In the lines from the one containing "1228x881 pixels." through the one containing "Viewport: 1174px width, 895px height.", change "thunderstorm showers" to "rain showers" and write out only those lines, with nothing else altered.

# Data for this task
* begin *

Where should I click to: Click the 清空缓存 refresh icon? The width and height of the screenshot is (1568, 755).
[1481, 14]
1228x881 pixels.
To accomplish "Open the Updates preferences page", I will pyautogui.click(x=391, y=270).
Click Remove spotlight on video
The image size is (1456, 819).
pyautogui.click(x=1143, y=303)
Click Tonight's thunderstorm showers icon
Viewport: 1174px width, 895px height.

* end *
* begin *

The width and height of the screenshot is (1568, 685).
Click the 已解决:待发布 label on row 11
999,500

* end *

# Finished answer
1228x881 pixels.
To accomplish "Open the Updates preferences page", I will pyautogui.click(x=391, y=270).
Click Remove spotlight on video
The image size is (1456, 819).
pyautogui.click(x=1143, y=303)
Click Tonight's rain showers icon
Viewport: 1174px width, 895px height.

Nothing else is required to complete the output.